Let's start pruningn after 3 epochs and train our model for 6 epochs to have the same total amount of training as before

In [None]:
learn.fit(10, cbs=sp_cb)

---

## Gradual Pruning

Here is for example how to implement the [Automated Gradual Pruning](https://arxiv.org/pdf/1710.01878.pdf) schedule.

In [None]:
learn = vision_learner(dls, resnet18, metrics=accuracy)
learn.unfreeze()

In [None]:
sp_cb=SparsifyCallback(sparsity=90, granularity='weight', context='local', criteria=large_final, schedule=agp)

Let's start pruning after 3 epochs and train our model for 6 epochs to have the same total amount of training as before

In [None]:
learn.fit(10, cbs=sp_cb)

Even though they are often considered as different pruning methods, those 3 schedules can be captured by the same Callback. Here is how the sparsity in the network evolves for those methods;

Let's take an example here.
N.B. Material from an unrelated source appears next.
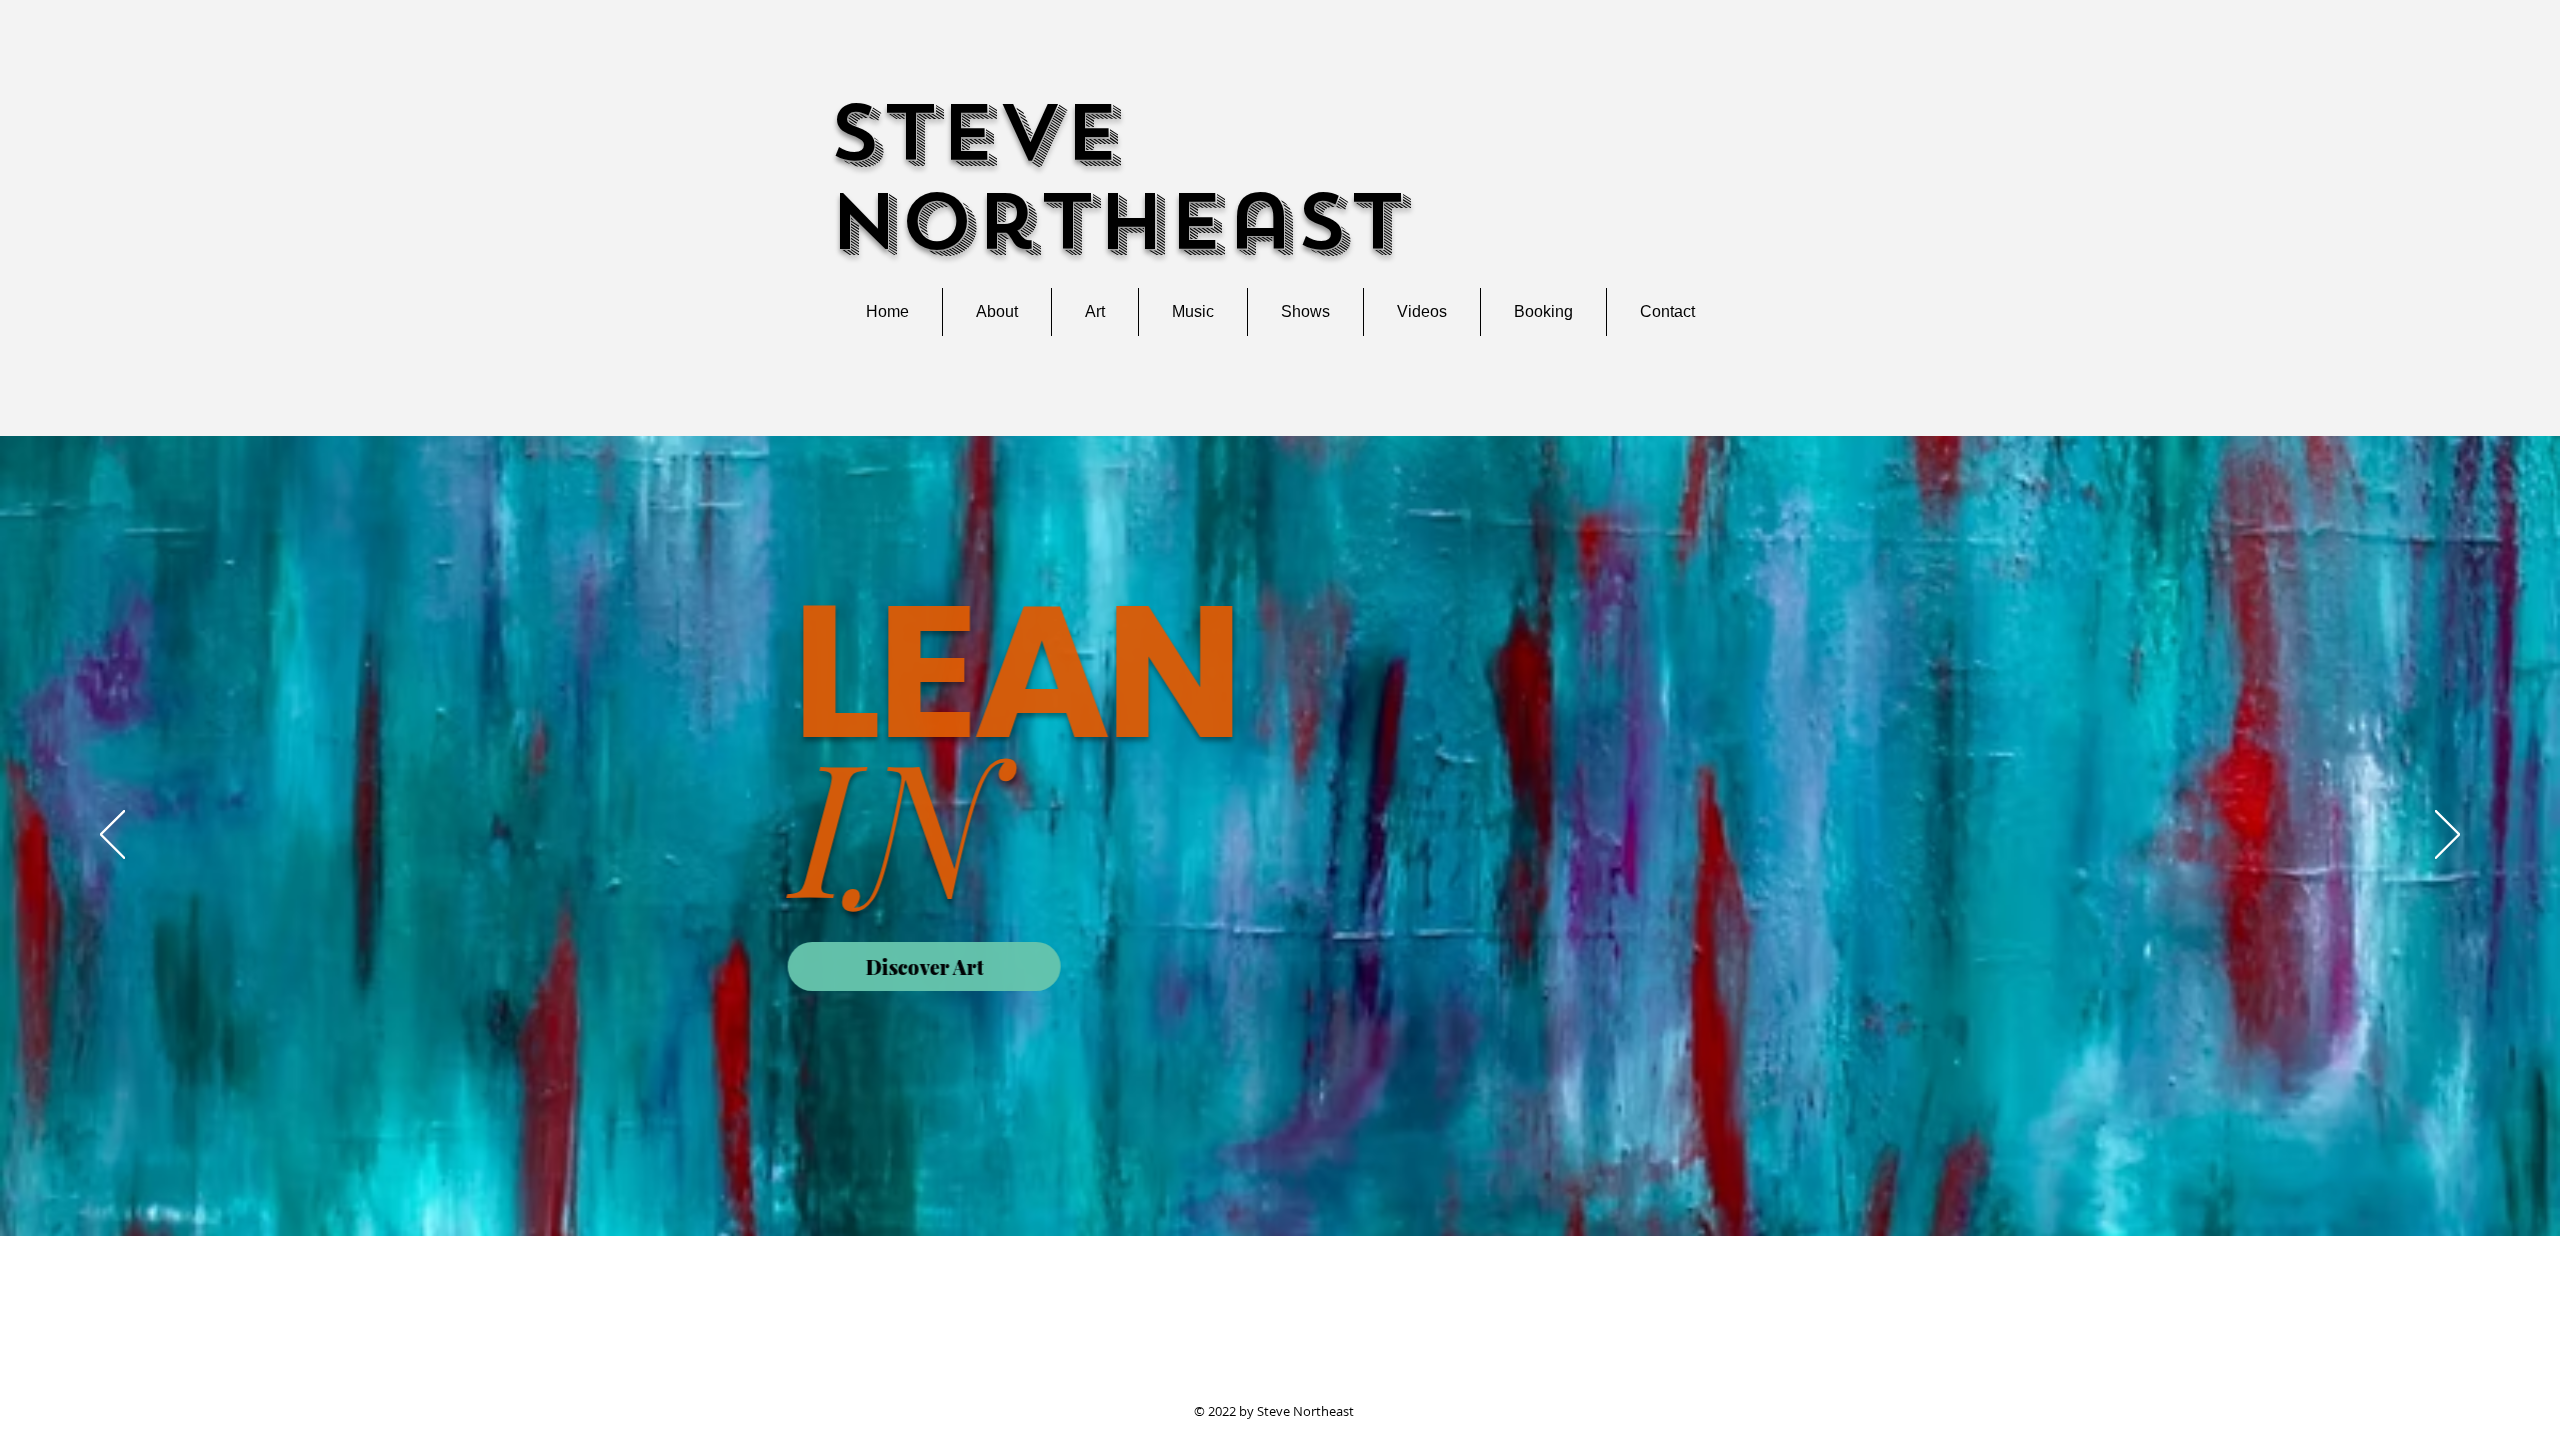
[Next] (2447, 836)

Let's say that we want to train our network for 3 epochs without pruning and then 7 epochs with pruning.

In [None]:
#| include: false
train = np.zeros(300)
prune = np.linspace(0,1, 700) 

Then this is what our different pruning schedules will look like:

In [None]:
#| echo: false
fig, ax = plt.subplots(1, 1, figsize=(8,5), dpi=100)
fig.patch.set_alpha(0.)
ax.patch.set_alpha(0.)
plt.plot(np.concatenate([train, sched_iterative(0,90, prune)]), label='Iterative', linestyle='-.', c='#89d6c9')
plt.plot(np.concatenate([train, [sched_oneshot(0,90, p) for p in prune]]), label='One-Shot', linestyle=':', c='#89d6c9')
plt.plot(np.concatenate([train, sched_agp(0,90, prune)]), label='Gradual', c='#89d6c9')
ax.spines['bottom'].set_color('#808080')
ax.spines['top'].set_color('#808080') 
ax.spines['right'].set_color('#808080')
ax.spines['left'].set_color('#808080')
ax.tick_params(axis='x', colors='#808080')
ax.tick_params(axis='y', colors='#808080')
ax.yaxis.label.set_color('#808080')
ax.xaxis.label.set_color('#808080')
plt.legend(framealpha=0.3);

**You can also come up with your own pruning schedule !**